[[ Text section, beginning ]]
A new imaging approach could eliminate one of the most persistent design constraints in modern electronics: the protruding camera lens. Researchers have developed an ultra-thin camera system that delivers a wide field of view without the bulky optics typically required in conventional designs. The innovation addresses a fundamental trade-off between device thickness and imaging performance, opening new possibilities for slimmer smartphones, wearables, and embedded vision systems, tells Tech Xplore.
Traditional cameras rely on stacked lenses to bend and focus light onto a sensor, which inevitably adds thickness. As devices have become thinner, camera modules have remained a limiting factor, often creating the familiar “camera bump.” The new system replaces this architecture with a flat optical design that removes the need for protruding lenses while still capturing a wide-angle image.
The prototype achieves a field of view of about 140 degrees, comparable to many wide-angle smartphone cameras. Instead of using curved glass elements, it employs a structured optical layer that manipulates incoming light in a compact form. This allows the camera to remain nearly flush with the device surface, significantly reducing its physical profile.
[[ Text section, end ]]
** What the task asks **
Continue the article on the flat, ultra-thin wide-angle camera, starting after its final sentence.
[[ Exercise data, beginning ]]
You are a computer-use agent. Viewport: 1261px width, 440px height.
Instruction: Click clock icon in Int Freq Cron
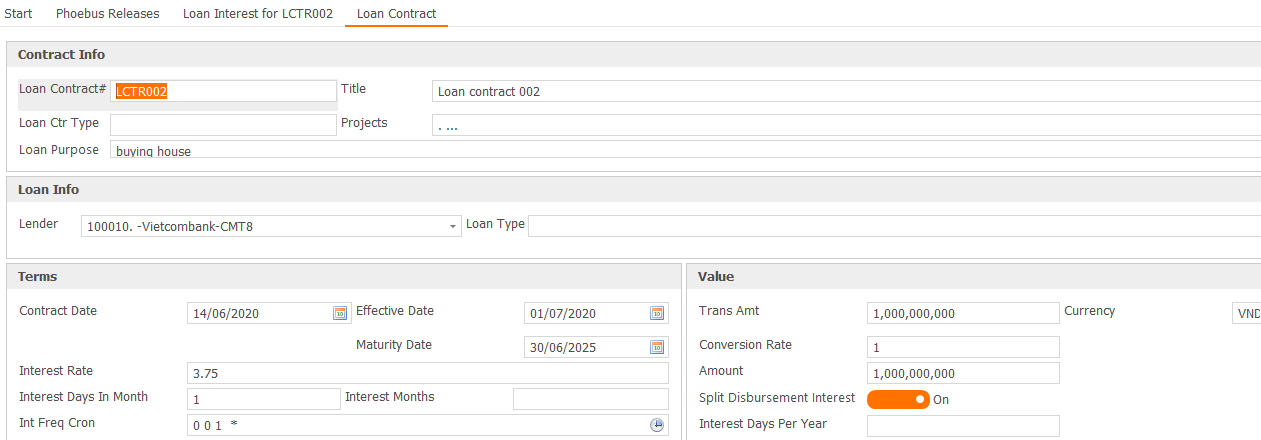click(x=657, y=425)
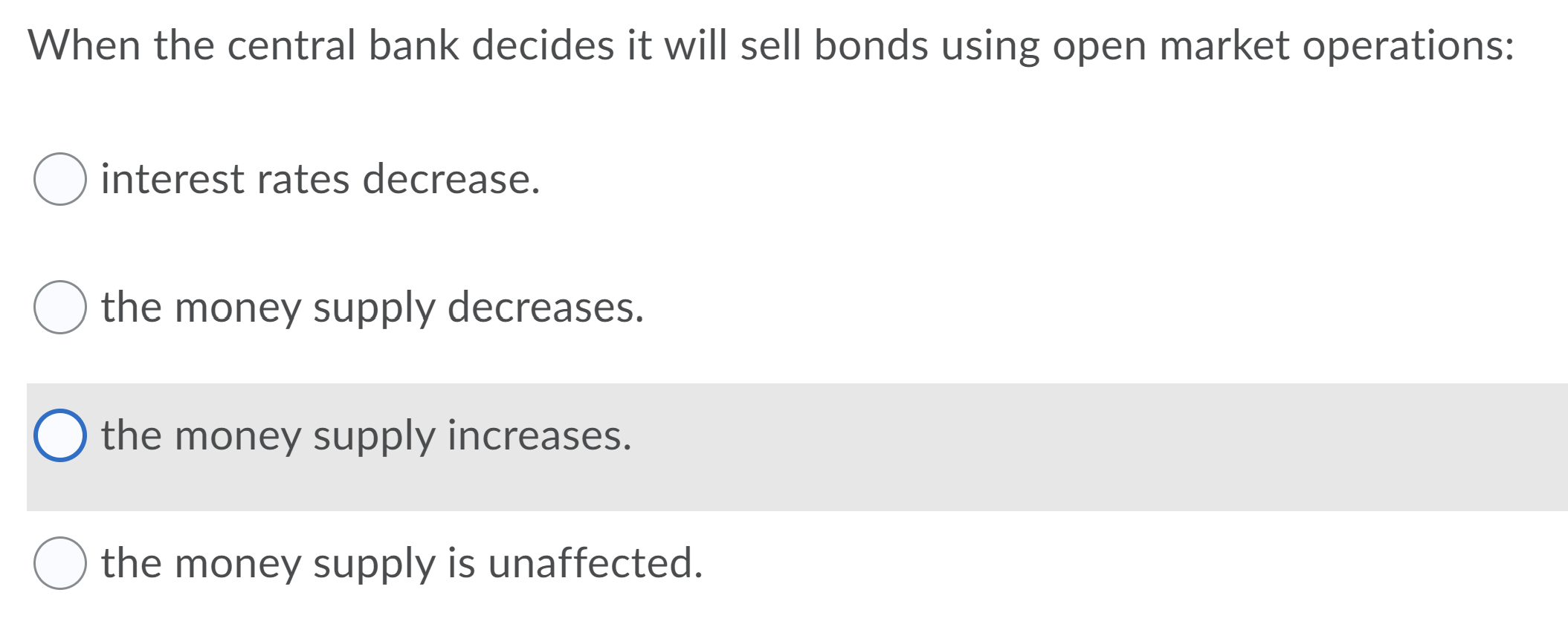1568x633 pixels.
Task: Click blank space right of 'money supply decreases'
Action: (1100, 307)
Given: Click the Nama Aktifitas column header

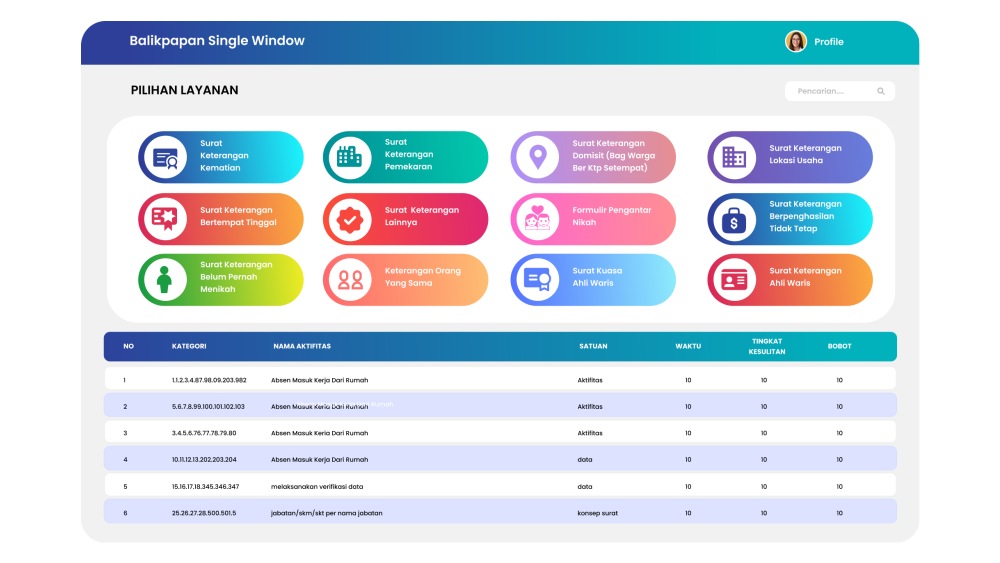Looking at the screenshot, I should click(x=302, y=347).
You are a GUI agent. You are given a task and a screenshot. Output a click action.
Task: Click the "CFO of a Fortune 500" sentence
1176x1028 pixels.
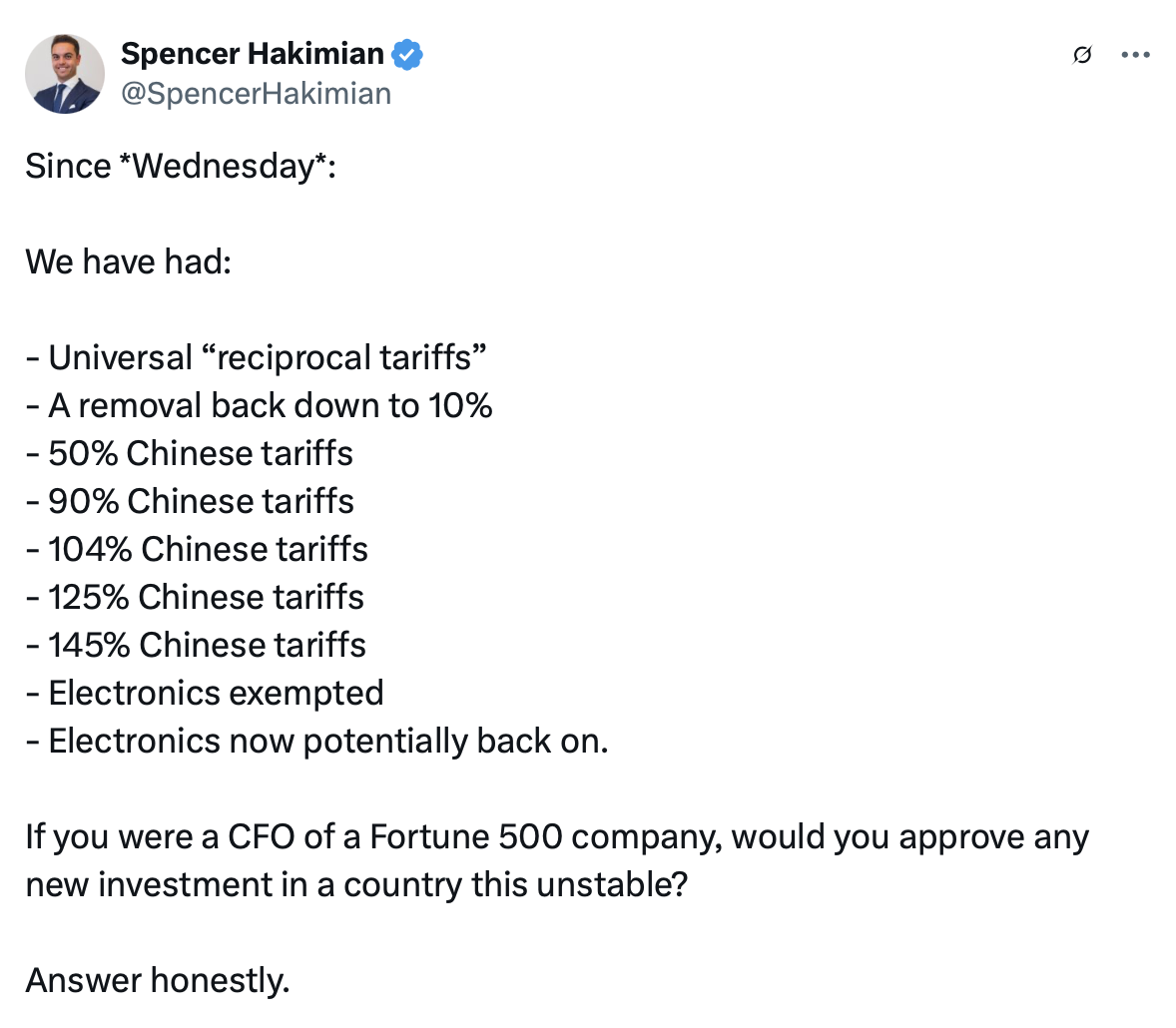click(x=556, y=837)
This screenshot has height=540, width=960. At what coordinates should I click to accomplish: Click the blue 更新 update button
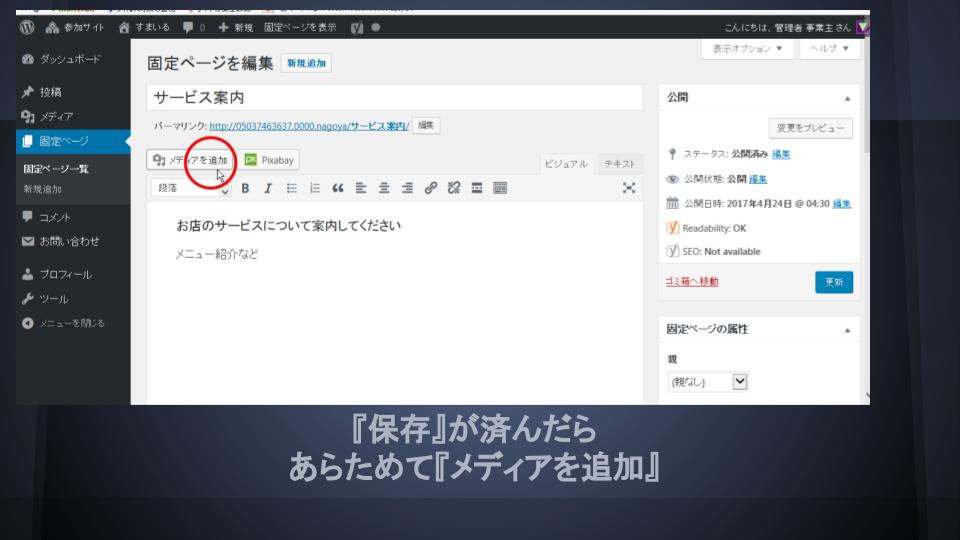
[[ Exercise data, end ]]
** Task result **
One of the key challenges addressed by the research is maintaining image quality in such a thin configuration. Wide-angle systems often introduce distortion, blur, or uneven light distribution. The design compensates for these effects through precise optical engineering and computational correction, ensuring that the captured image remains usable for practical applications.
Beyond consumer electronics, the implications extend to fields that demand compact vision systems. Robotics, autonomous devices, and medical instruments could benefit from cameras that provide a broad view without adding bulk. The reduced thickness also makes it easier to integrate imaging into surfaces where traditional cameras would not fit.
The development signals a shift in camera design philosophy, moving away from purely mechanical solutions toward hybrid optical-computational systems. By rethinking how light is captured and processed, engineers are beginning to overcome long-standing physical constraints, bringing truly flat imaging systems closer to widespread adoption.